Introduction
Technological advancements in transfusion medicine have led to safer blood supply to the community like never before. However, blood safety is a daunting task in India with ~1.25 billion population and high prevalence rate of HIV (0.29%), HBV (2–8%) and HCV (2%) in donor population. This study aims at evaluating the impact of ID‐NAT as an add‐on test on safe blood supply in the current Indian scenario.
Materials and Method
A retrospective observational study was conducted to analyse the data of 5 years of add‐on NAT at Main Blood Bank, AIIMS, New Delhi.
Results
1.84% (3556 of 193 167) units were initially NAT reactive. A total of 3495 units were further tested, of which 79.25% were discriminated (193 HIV, 421 HCV, 2060 HBV and 96 co‐infections). The remaining 13% (456) were repeat non‐reactive and 7.7% (269) could not be discriminated.
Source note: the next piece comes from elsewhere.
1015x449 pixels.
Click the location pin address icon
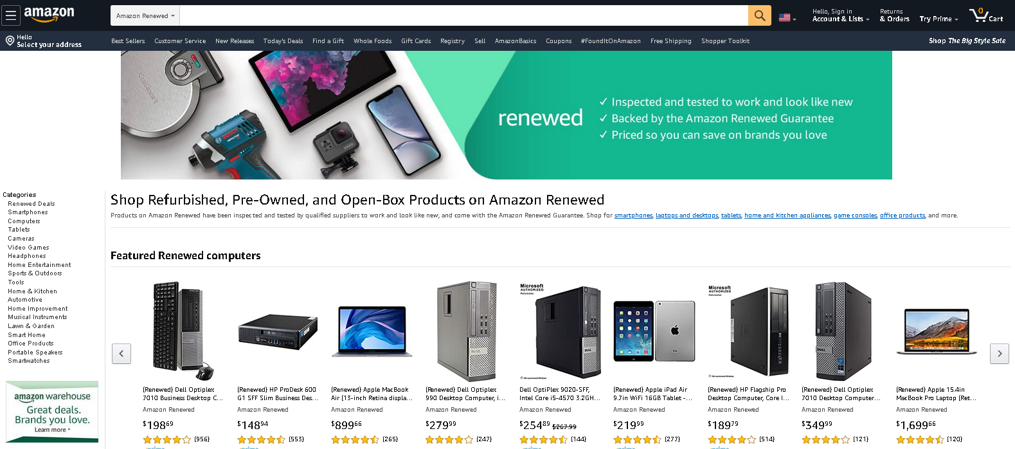click(10, 41)
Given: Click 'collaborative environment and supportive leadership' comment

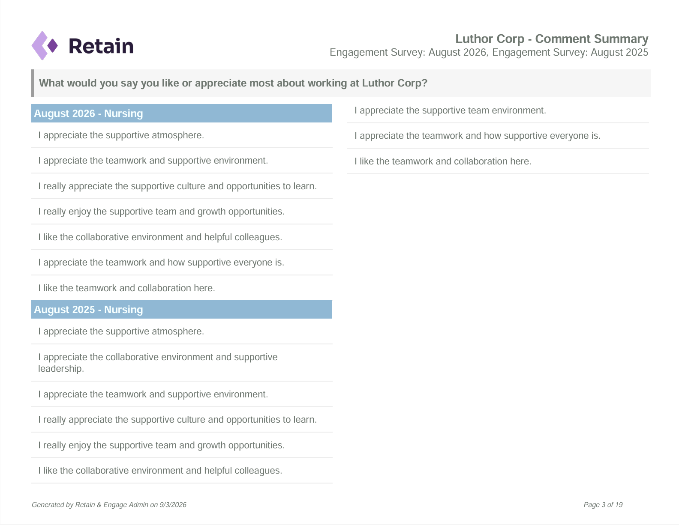Looking at the screenshot, I should click(158, 363).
Overall, NAT yield rate was one in 847, whereas virus‐specific NAT yield rates were one in 96 584, one in 2683, one in 1370 and one in 14 859 for HIV, HCV, HBV and HBV/HCV Co‐infections, respectively.
Conclusion
Five‐years of ID‐NAT screening interdicted 228 probable TTIs to 684 (assuming 100% component separation) transfusion recipients. Implementation of NAT along with routine serological tests for screening of the blood donations definitely improves the transfusion safety. However, interpretation of NAT reactive results should be adjudged cautiously keeping in mind, the chance occurrence of false‐positive reactivity.